PROBLEM STATEMENT →
The complete data, repeated exactly, should form your response.

WORKING DATA →
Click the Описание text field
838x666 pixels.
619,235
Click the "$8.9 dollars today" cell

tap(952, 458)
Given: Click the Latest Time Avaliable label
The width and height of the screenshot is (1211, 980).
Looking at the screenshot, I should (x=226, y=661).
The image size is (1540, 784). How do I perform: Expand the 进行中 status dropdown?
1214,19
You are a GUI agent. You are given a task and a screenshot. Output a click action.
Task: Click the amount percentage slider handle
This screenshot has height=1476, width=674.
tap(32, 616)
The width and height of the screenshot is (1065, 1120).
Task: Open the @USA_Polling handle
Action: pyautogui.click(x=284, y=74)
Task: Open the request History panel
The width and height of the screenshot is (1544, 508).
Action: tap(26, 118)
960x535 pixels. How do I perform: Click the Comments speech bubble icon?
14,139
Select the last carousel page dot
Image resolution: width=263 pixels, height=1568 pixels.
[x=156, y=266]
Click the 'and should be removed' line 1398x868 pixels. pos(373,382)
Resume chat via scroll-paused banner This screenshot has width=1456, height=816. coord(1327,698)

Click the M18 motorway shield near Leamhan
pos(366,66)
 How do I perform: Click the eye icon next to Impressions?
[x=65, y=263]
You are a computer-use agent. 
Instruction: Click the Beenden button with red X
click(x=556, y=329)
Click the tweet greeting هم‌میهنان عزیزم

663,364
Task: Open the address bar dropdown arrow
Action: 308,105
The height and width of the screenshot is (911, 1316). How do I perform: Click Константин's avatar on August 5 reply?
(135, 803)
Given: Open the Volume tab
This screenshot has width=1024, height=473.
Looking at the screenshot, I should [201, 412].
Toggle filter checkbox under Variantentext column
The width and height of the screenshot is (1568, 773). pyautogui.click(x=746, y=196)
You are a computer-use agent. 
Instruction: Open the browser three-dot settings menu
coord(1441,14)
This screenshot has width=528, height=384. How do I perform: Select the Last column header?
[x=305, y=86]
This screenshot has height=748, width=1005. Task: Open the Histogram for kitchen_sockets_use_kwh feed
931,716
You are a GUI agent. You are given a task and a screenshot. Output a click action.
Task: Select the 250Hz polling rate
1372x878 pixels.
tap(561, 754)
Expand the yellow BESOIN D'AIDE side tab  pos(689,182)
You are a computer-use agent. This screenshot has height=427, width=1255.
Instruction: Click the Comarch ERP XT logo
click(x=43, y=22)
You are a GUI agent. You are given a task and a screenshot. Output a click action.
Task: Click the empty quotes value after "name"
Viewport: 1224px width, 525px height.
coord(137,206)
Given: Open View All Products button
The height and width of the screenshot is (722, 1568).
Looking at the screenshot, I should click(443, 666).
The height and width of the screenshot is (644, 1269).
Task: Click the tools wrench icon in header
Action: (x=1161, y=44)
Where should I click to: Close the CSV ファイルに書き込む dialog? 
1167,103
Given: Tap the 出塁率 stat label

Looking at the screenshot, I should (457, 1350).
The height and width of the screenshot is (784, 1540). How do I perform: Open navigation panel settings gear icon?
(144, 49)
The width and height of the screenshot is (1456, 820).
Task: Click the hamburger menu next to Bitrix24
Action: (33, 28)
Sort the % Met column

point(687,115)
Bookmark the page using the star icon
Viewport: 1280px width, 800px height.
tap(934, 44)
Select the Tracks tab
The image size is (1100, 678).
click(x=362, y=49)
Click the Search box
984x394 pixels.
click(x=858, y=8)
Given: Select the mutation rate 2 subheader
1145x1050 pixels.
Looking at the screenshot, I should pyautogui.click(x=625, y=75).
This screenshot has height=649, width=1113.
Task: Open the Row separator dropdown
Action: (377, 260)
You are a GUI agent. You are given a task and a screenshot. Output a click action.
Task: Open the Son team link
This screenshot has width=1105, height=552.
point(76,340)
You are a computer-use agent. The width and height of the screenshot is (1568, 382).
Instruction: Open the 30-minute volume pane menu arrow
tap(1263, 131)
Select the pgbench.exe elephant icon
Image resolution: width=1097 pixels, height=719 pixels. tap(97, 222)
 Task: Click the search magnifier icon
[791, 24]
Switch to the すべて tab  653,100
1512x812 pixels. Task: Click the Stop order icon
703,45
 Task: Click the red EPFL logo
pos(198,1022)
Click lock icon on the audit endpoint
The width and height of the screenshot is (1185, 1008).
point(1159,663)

RESPONSE TO THE EXERCISE →
Click the Описание text field
838x666 pixels.
619,235
Click the "$8.9 dollars today" cell

tap(952, 458)
Given: Click the Latest Time Avaliable label
The width and height of the screenshot is (1211, 980).
Looking at the screenshot, I should (x=226, y=661).
The image size is (1540, 784). How do I perform: Expand the 进行中 status dropdown?
1214,19
You are a GUI agent. You are given a task and a screenshot. Output a click action.
Task: Click the amount percentage slider handle
This screenshot has height=1476, width=674.
tap(32, 616)
The width and height of the screenshot is (1065, 1120).
Task: Open the @USA_Polling handle
Action: pyautogui.click(x=284, y=74)
Task: Open the request History panel
The width and height of the screenshot is (1544, 508).
Action: tap(26, 118)
960x535 pixels. How do I perform: Click the Comments speech bubble icon?
14,139
Select the last carousel page dot
Image resolution: width=263 pixels, height=1568 pixels.
[x=156, y=266]
Click the 'and should be removed' line 1398x868 pixels. pos(373,382)
Resume chat via scroll-paused banner This screenshot has width=1456, height=816. coord(1327,698)

Click the M18 motorway shield near Leamhan
pos(366,66)
 How do I perform: Click the eye icon next to Impressions?
[x=65, y=263]
You are a computer-use agent. 
Instruction: Click the Beenden button with red X
click(x=556, y=329)
Click the tweet greeting هم‌میهنان عزیزم

663,364
Task: Open the address bar dropdown arrow
Action: 308,105
The height and width of the screenshot is (911, 1316). How do I perform: Click Константин's avatar on August 5 reply?
(135, 803)
Given: Open the Volume tab
This screenshot has width=1024, height=473.
Looking at the screenshot, I should [201, 412].
Toggle filter checkbox under Variantentext column
The width and height of the screenshot is (1568, 773). pyautogui.click(x=746, y=196)
You are a computer-use agent. 
Instruction: Open the browser three-dot settings menu
coord(1441,14)
This screenshot has width=528, height=384. How do I perform: Select the Last column header?
[x=305, y=86]
This screenshot has height=748, width=1005. Task: Open the Histogram for kitchen_sockets_use_kwh feed
931,716
You are a GUI agent. You are given a task and a screenshot. Output a click action.
Task: Select the 250Hz polling rate
1372x878 pixels.
tap(561, 754)
Expand the yellow BESOIN D'AIDE side tab  pos(689,182)
You are a computer-use agent. This screenshot has height=427, width=1255.
Instruction: Click the Comarch ERP XT logo
click(x=43, y=22)
You are a GUI agent. You are given a task and a screenshot. Output a click action.
Task: Click the empty quotes value after "name"
Viewport: 1224px width, 525px height.
coord(137,206)
Given: Open View All Products button
The height and width of the screenshot is (722, 1568).
Looking at the screenshot, I should click(443, 666).
The height and width of the screenshot is (644, 1269).
Task: Click the tools wrench icon in header
Action: (x=1161, y=44)
Where should I click to: Close the CSV ファイルに書き込む dialog? 
1167,103
Given: Tap the 出塁率 stat label

Looking at the screenshot, I should (457, 1350).
The height and width of the screenshot is (784, 1540). How do I perform: Open navigation panel settings gear icon?
(144, 49)
The width and height of the screenshot is (1456, 820).
Task: Click the hamburger menu next to Bitrix24
Action: (33, 28)
Sort the % Met column

point(687,115)
Bookmark the page using the star icon
Viewport: 1280px width, 800px height.
tap(934, 44)
Select the Tracks tab
The image size is (1100, 678).
click(x=362, y=49)
Click the Search box
984x394 pixels.
click(x=858, y=8)
Given: Select the mutation rate 2 subheader
1145x1050 pixels.
Looking at the screenshot, I should pyautogui.click(x=625, y=75).
This screenshot has height=649, width=1113.
Task: Open the Row separator dropdown
Action: (377, 260)
You are a GUI agent. You are given a task and a screenshot. Output a click action.
Task: Open the Son team link
This screenshot has width=1105, height=552.
point(76,340)
You are a computer-use agent. The width and height of the screenshot is (1568, 382).
Instruction: Open the 30-minute volume pane menu arrow
tap(1263, 131)
Select the pgbench.exe elephant icon
Image resolution: width=1097 pixels, height=719 pixels. tap(97, 222)
 Task: Click the search magnifier icon
[791, 24]
Switch to the すべて tab  653,100
1512x812 pixels. Task: Click the Stop order icon
703,45
 Task: Click the red EPFL logo
pos(198,1022)
Click lock icon on the audit endpoint
The width and height of the screenshot is (1185, 1008).
point(1159,663)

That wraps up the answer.